Arwa Mahdawi was just 14 when her messy relationship with both her body and food began. She was locked in a suffocating vortex of adolescent insecurities, and losing weight seemed to be the only way out.
Writing for The Guardian about her battle, Mahdawi said it did not take long for her control over food, health and wellness to border on obsessive.
“I turned into one of those irritating caricatures in magazines; running five miles at 5am then subsisting on handfuls of almonds and smugness for the rest of the day,” she wrote.
By Mahdawi’s own admission, she lost more and more weight “until [she] looked disgusting.” But all was okay, because “the popular girls at school suddenly started to pay attention to me”.
And then one day it wasn’t okay any more.
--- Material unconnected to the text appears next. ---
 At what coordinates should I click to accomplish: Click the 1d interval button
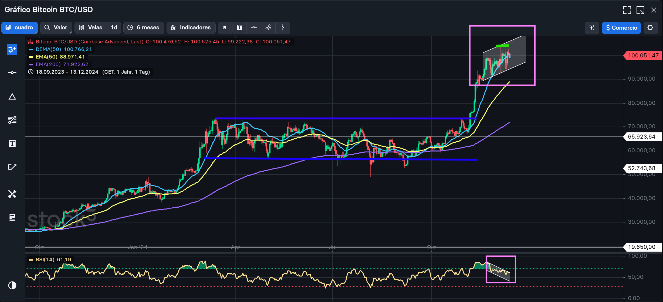click(x=114, y=28)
Standing in the shower, a clump of hair fell out and with that came the stark reality of her situation.
“Holding a fistful of my hair, something inside me clicked. I realised what I’d done to myself and, for the first time since becoming sick, I actually wanted to get better,” she said.
Mahdawi’s story isn’t uncommon, nor is the idea that it often takes rock bottom for someone with an eating disorder to actively seek help.
Just this year, Mamamia’s Mia Freedman interviewed Australian singer Kasey Chambers about her own battle with an eating disorder some 30 years into her life.